====== Provided material ======

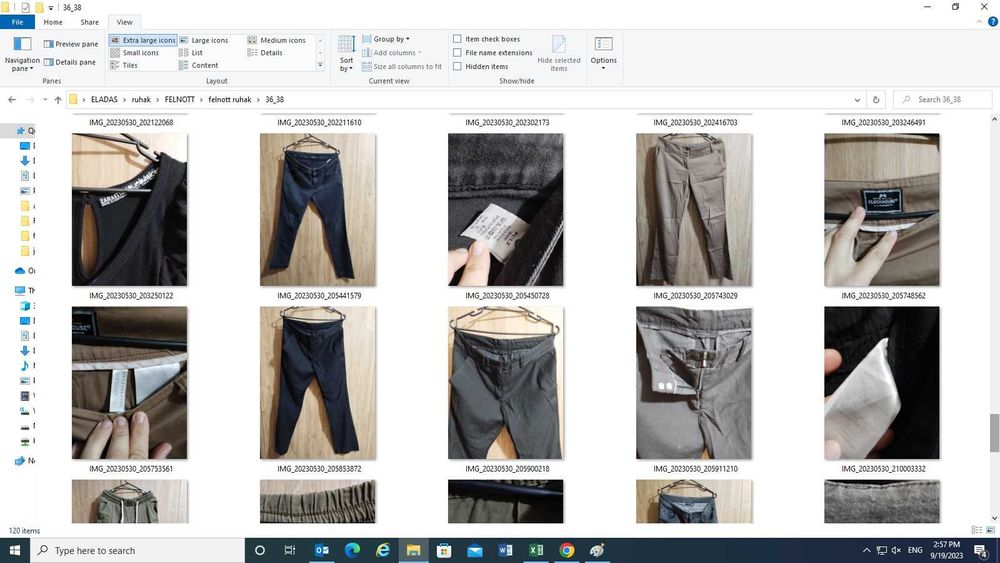Open Excel from the taskbar
This screenshot has width=1000, height=563.
point(536,550)
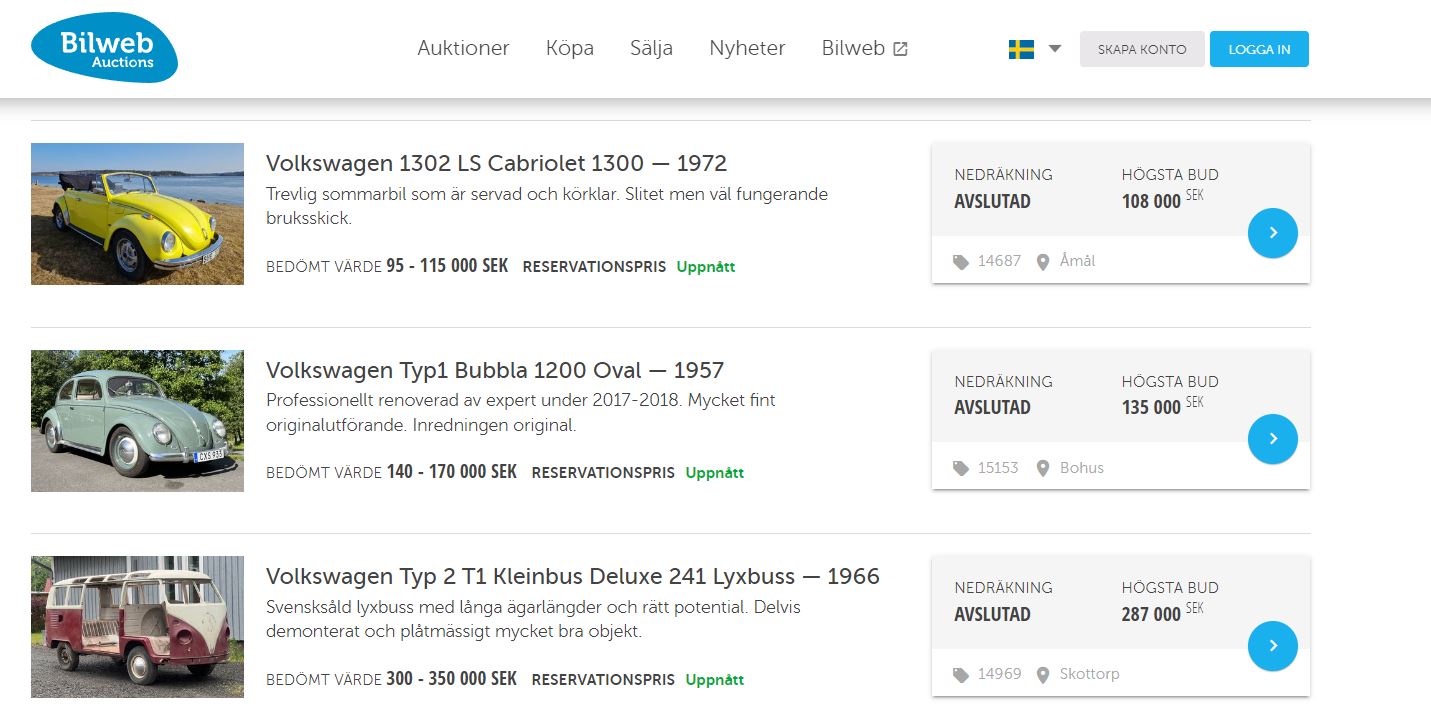The image size is (1431, 724).
Task: View the green Bubbla 1957 thumbnail
Action: point(137,421)
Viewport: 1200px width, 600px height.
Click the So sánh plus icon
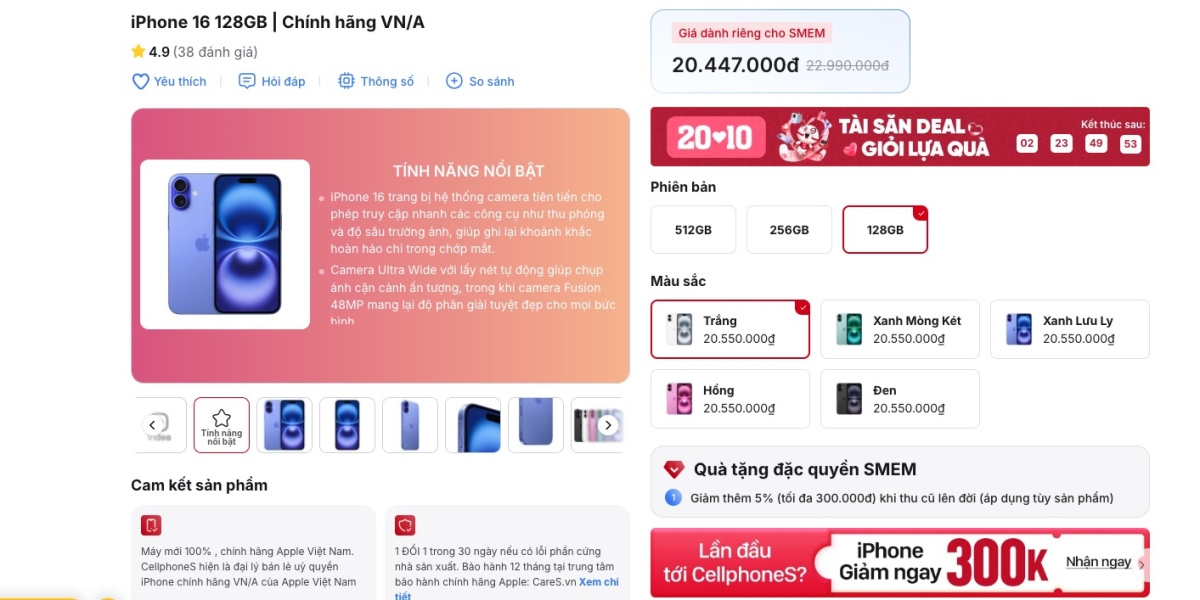click(454, 81)
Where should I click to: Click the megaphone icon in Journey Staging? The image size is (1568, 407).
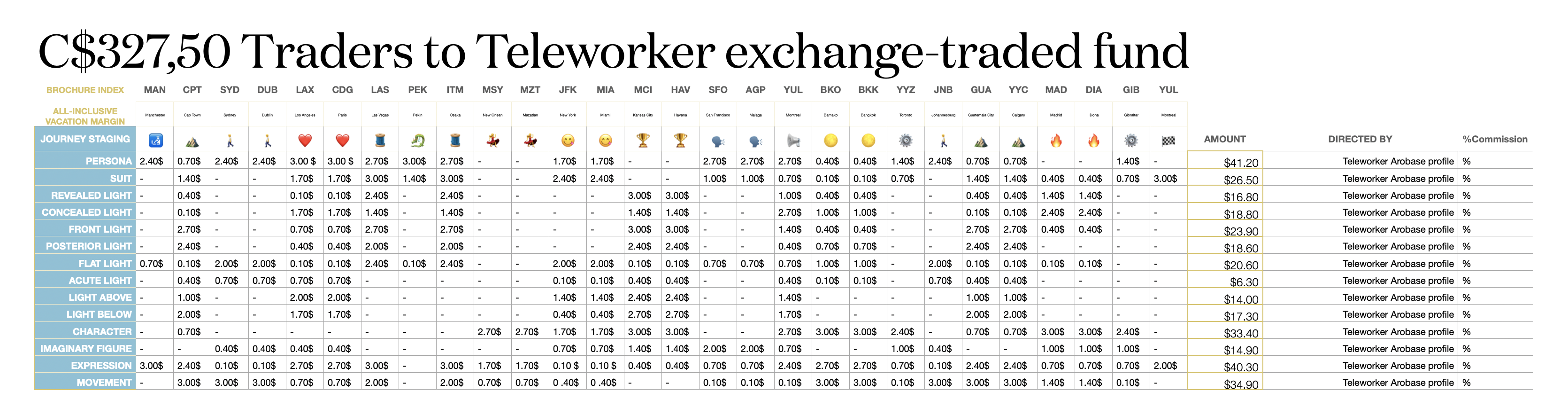pyautogui.click(x=793, y=141)
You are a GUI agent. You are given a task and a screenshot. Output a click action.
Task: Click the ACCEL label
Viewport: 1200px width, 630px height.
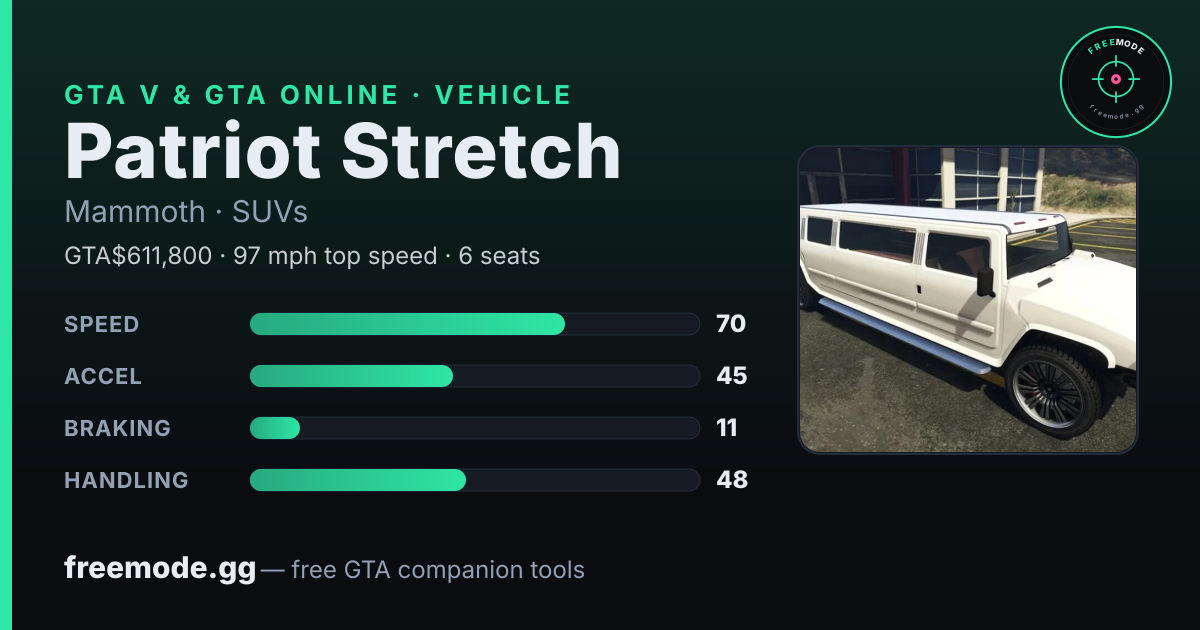[103, 376]
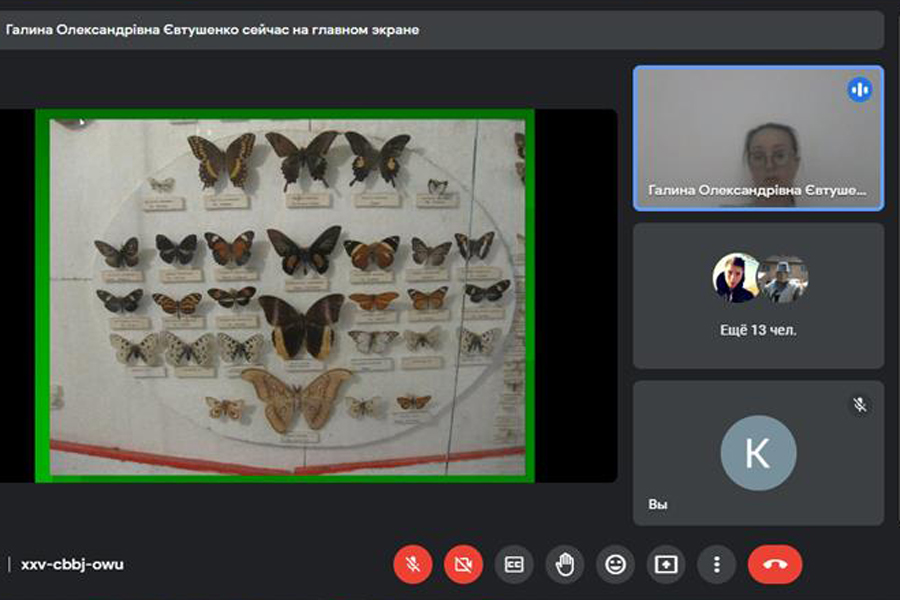The image size is (900, 600).
Task: Click the first participant avatar photo
Action: point(735,278)
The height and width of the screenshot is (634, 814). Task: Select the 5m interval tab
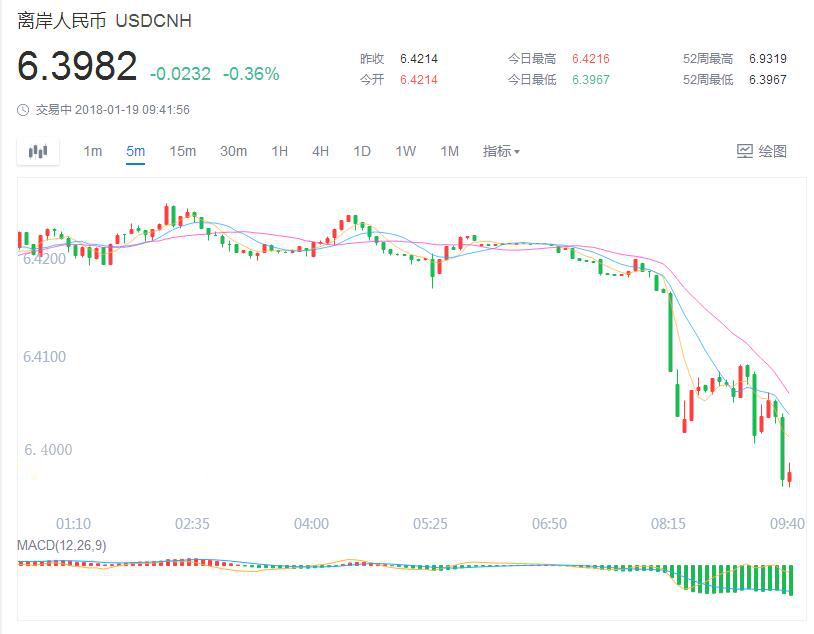coord(135,151)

======

→ **To be done**
Update all of the items above so that every "Viewport" reads "Window", and leave everything else the same. Omit the pictures from your answer.

→ **Result for this task**
Open Excel from the taskbar
This screenshot has width=1000, height=563.
point(536,550)
The image size is (1431, 724).
Task: View the green Bubbla 1957 thumbnail
Action: point(137,421)
Window: 1200px width, 600px height.
Click the So sánh plus icon
click(454, 81)
Where should I click to: Click the megaphone icon in Journey Staging? The image size is (1568, 407).
pyautogui.click(x=793, y=141)
You are a GUI agent. You are given a task and a screenshot. Output a click action.
Task: Click the ACCEL label
Window: 1200px width, 630px height.
[103, 376]
The image size is (900, 600).
Task: Click the first participant avatar photo
Action: point(735,278)
The height and width of the screenshot is (634, 814). Task: Select the 5m interval tab
coord(135,151)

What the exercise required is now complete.